Location
- 306 Ash Ave S New Richland, Minnesota 56072 United States 43°53′30″N 93°29′44″W﻿ / ﻿43.8916°N 93.4955°W

Information
- Type: Public
- Established: 1992
- Principal: Grant Berg
- Grades: 6–12
- Enrollment: 434 (2023–2024)
- Colors: Black and Red
- Athletics conference: Gopher Conference
- Mascot: Panther
- Website: www.nrheg.k12.mn.us

= NRHEG High School =

NRHEG High School is in New Richland, Minnesota, United States. NRHEG stands for New Richland, Hartland, Ellendale, and Geneva, the towns the school district covers.

==About NRHEG==
NRHEG High School was established in 1992 when the former New Richland-Hartland and Ellendale-Geneva schools combined to form NRHEG. The school prides itself on "providing each student the opportunity to access a comprehensive general education in a positive learning environment." The NRHEG secondary (high school) building holds grades 6–12. The 9-12 student enrollment is about 300, 49% male and 51% female. The district's elementary school, in Ellendale, holds grades K-5.

==Academics==
NRHEG high school has a 95% graduation rate and 29 full-time teachers.
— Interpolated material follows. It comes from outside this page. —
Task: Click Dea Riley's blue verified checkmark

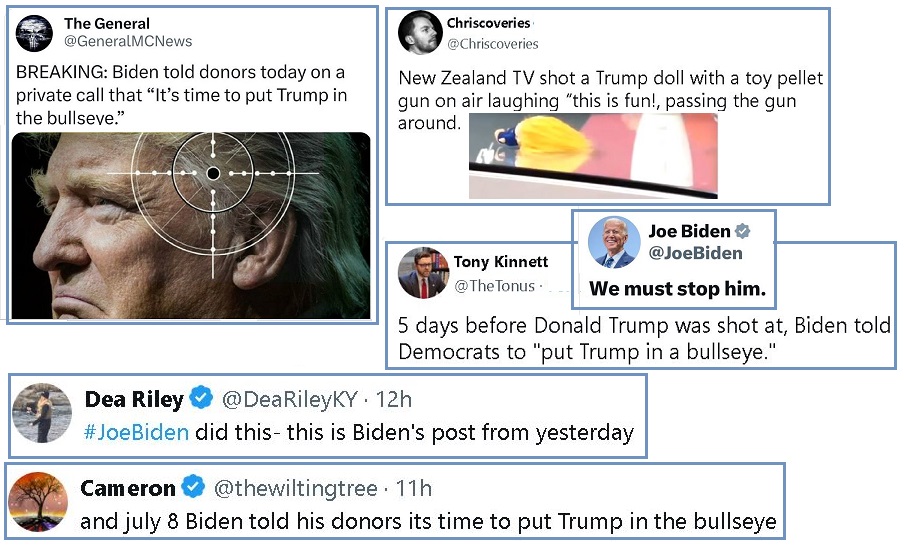Action: tap(201, 398)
It has performed better than 55% of Minnesota schools on both math and reading standardized tests.

==Athletics==
NRHEG high school is one of 12 southern Minnesota teams in the Gopher conference. The Panthers participate in boys and girls basketball, cheerleading, boys and girls cross-country, football, boys and girls golf, softball, baseball, track and field, volleyball, wrestling, and co-op with Waseca High School in gymnastics, soccer, and hockey. In 2013–14, NRHEG high school athletics had a very successful year. Three wrestlers made the state wrestling tournament as individuals. The competitive cheerleading squad achieved its second consecutive state title at the MCCA State Cheer Competition. The boys basketball team won the Gopher Conference, which had not been achieved since 1996. The girls basketball team also won the Gopher Conference for the sixth time in a row, and for the second straight year won the Class AA state championship. The girls basketball team made an appearance at state three years in a row, 2012, 2013, and 2014. The clay target shooting team won its conference and, after finishing 3rd at the Class AAA State Championship, qualified for the first ever MSHSL state clay target tournament. This was the first event of its kind in the nation. 2014 was also the year basketball sensation Carlie Wagner graduated. Wagner is the #2 scorer in Minnesota high school basketball history at 3,957 points; she also holds numerous state records in track and field. She finished her collegiate career as the University of Minnesota's 3rd all-time leading scorer. The Minnesota Lynx drafted her in the 2018 WNBA draft.